While it’s clear that the prosecution’s presentation was miles away from being even close to a conviction for second-degree murder, surely the facts were there to warrant at least a manslaughter conviction. It’s evident that the jurors only considered the events at the actual confrontation between Martin and Zimmerman. They gave no credence to what led up to that fight. Martin, after getting snacks, was merely returning to his father’s condominium in the same complex which Zimmerman so proudly proclaimed himself neighborhood watchman.
Apparently in Florida it is now legal for a “wanna-be cop” (an apt prosecutorial description) to profile his “suspect” (repeatedly used in his police interrogations); give chase by following Martin in his truck until a confrontation occurs (evidenced by the taped conversation between Martin and horrendous prosecution witness Rachel Jeantel, where Martin screams to Zimmerman, “Get off me!”); here, the tape ends.

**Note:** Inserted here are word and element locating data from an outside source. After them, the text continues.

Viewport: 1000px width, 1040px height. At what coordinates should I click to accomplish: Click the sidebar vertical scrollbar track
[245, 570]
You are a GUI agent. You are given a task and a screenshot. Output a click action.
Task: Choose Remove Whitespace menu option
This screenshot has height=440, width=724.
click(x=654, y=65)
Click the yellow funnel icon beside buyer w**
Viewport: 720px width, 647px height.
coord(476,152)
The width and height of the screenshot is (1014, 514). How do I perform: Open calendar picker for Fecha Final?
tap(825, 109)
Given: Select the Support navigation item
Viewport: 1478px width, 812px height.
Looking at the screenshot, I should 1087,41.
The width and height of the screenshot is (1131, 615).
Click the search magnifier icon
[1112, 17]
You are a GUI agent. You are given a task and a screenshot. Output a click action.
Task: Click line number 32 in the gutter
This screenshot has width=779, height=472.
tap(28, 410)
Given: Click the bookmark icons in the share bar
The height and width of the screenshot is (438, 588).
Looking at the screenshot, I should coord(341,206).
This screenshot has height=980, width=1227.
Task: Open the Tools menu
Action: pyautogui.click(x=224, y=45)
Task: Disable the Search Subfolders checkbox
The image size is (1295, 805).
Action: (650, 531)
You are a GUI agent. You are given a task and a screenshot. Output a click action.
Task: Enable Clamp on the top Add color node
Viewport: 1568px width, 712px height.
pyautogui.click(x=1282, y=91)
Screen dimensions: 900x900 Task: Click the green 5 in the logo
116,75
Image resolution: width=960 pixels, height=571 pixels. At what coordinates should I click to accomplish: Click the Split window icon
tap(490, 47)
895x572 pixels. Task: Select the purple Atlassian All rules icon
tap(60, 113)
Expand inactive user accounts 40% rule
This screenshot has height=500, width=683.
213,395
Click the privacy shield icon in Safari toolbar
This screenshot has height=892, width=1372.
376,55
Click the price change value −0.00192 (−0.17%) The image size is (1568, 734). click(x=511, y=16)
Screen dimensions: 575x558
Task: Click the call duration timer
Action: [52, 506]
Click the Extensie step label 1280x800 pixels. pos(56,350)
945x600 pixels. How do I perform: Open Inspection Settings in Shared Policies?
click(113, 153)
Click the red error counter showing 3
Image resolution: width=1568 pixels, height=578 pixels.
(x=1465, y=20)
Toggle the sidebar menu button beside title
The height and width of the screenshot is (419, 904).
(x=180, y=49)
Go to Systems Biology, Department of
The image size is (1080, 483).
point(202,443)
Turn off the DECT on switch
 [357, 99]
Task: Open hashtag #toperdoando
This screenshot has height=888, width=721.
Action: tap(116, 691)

The brawl ensues and Zimmerman, regardless of the “Stand Your Ground” law, kills an unarmed African-American man. This is vigilante justice reminiscent of Wild West days. Trayvon Martin was on trial, not George Zimmerman.
Bobby Bourbeau
Kihei
Translated: I have renounced the Judeo-Christian ethic upon which this country was built, as well as the rule of law as codified by the US Constitution, and I grow angry when confronted with values I have rejected.